Tautges led the CUBIT project at Sandia National Laboratories from 1996-1998.
He now works for Sandia as a telecommuter from the University of Wisconsin-Madison,
where he is also an Adjunct Professor in Engineering Physics. Dr. Tautges received
his Ph.D. in Nuclear Engineering & Engineering Physics from UW-Madison
in 1990.
TOPIC: Hexahedral
Mesh Generation
Ted Blacker,
Sandia
National Laboratories
This
short course will center on the technology and techniques associated with hexahedral
meshing. The drivers for hex meshing will be discussed and the associated attributes
of a "good" hex mesh will be described in detail. The meshing problem
will be explored from a pragmatic perspective (how to use existing tools to
accomplish the task) and a fundamental research perspective. Various algorithms
with their relative strengths and weaknesses will be explored. The role of geometric
editing (i.e. virtual geometry) in the hex meshing context will be described.
Available products will be discussed and prospects for future research in this
area will be evaluated. This course is designed to interest both the practitioners
who must generate hexahedral meshes, the developers trying to integrate and
strengthen CAE software and researchers working to expand the horizons of meshing
automation.
Biography
Ted Blacker
has been active in meshing and geometry research for most of his career. He
graduated with a Masters from BYU in 1983, joined Sandia and there developed
the paving algorithm, various meshing primitives, wrote the FASTQ code, worked
on geometric decomposition, plaster and whisker weaving and various other technologies.
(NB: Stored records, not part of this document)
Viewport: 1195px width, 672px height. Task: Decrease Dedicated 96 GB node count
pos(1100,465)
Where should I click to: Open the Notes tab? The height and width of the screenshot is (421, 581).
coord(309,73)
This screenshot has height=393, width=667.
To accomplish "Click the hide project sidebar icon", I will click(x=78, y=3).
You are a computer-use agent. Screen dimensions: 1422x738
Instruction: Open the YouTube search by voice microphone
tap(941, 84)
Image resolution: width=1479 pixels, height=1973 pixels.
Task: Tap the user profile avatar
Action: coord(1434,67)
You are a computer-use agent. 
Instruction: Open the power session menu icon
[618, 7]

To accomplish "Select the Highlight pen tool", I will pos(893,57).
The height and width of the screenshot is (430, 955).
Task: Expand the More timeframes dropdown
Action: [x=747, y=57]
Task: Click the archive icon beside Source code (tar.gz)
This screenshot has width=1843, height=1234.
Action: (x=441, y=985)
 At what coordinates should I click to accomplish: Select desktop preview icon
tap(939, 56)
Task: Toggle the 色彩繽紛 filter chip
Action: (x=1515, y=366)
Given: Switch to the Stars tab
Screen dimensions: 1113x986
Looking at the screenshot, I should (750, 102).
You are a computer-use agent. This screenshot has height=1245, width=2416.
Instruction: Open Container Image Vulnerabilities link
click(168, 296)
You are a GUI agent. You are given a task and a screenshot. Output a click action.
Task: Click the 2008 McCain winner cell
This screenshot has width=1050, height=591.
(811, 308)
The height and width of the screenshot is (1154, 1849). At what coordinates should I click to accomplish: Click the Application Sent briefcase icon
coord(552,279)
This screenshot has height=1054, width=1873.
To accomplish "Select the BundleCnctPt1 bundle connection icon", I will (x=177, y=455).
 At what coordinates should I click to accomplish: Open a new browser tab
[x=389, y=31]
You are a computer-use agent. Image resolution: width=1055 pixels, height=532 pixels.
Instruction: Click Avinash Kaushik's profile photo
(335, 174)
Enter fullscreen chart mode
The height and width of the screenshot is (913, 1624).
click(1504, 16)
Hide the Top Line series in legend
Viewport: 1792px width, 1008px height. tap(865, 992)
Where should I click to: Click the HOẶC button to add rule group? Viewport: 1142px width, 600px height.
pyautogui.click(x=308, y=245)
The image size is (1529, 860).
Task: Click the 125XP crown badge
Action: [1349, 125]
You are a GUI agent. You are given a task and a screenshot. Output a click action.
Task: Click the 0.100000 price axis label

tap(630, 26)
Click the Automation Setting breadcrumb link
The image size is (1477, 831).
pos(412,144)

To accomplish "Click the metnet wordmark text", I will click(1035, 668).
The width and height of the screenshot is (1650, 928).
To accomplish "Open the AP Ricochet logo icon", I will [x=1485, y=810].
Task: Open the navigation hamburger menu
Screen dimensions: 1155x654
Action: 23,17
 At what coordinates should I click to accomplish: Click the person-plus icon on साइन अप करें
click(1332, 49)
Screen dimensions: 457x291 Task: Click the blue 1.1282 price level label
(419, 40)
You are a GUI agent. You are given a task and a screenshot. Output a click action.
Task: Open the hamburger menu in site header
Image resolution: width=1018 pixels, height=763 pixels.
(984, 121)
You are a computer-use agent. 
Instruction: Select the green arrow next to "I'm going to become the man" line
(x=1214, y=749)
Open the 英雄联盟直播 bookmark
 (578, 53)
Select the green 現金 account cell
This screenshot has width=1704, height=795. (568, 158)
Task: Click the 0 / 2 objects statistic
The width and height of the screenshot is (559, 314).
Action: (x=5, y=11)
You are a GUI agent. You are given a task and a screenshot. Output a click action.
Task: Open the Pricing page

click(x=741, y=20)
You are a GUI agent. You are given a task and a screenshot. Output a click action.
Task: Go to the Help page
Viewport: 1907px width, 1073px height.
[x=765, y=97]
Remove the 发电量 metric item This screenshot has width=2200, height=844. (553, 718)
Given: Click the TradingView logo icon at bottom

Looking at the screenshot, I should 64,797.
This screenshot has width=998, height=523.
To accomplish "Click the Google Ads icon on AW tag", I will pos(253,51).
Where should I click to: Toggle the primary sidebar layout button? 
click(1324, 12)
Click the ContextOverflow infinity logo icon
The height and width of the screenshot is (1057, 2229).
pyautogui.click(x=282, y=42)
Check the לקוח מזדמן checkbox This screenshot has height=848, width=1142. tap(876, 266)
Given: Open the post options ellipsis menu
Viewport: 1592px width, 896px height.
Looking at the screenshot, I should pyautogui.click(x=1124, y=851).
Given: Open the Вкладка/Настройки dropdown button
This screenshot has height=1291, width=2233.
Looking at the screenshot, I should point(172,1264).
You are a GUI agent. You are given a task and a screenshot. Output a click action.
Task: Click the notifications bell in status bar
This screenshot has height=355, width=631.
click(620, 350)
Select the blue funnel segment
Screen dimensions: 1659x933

He established and led the CUBIT project, founded the Meshing Roundtable and
served as the conference chair multiple times. He received a Ph.D. degree from
Northwestern University in 1993 and spent over 8 years in private industry
leading
the development of Fluent's GAMBIT product, a commercial preprocessing package,
where the COOPER tool, virtual geometry overlays and numerous associated technologies
were developed. He recently returned to Sandia National Laboratories where
he serves as Department Manager for the Simulation Sciences Department, overseeing
meshing and geometry development of CUBIT and leading an effort to integrate
various tools for impact on the entire design through analysis process.
TOPIC: Unstructured
Meshing
Paul-Louis George
The course will discuss
the following aspects:
Biography
P.L. George graduated from the Paris 6 University where
he received his Phd in 1981 on "Parabolic problems." He
then joined the INRIA and took a position in the Modulef project where the
goal was to developp a library of computer procedures for Finite Element purposes. He
turned on meshing technologies in the early 90's, where he founded the Gamma
project. He is currently the head of this project devoted to meshing components
with
a special emphasis on 3D and surface mesh generation methods. He
(co-)authored a number of papers, a couple of books and developped a series
of mesh generation procedures, in three dimensions, which are widely used in
the industry. These
programs are, up to now, incorporated and integrated in most of the sofware
vendor companies all over the world (US, Europe and Asia).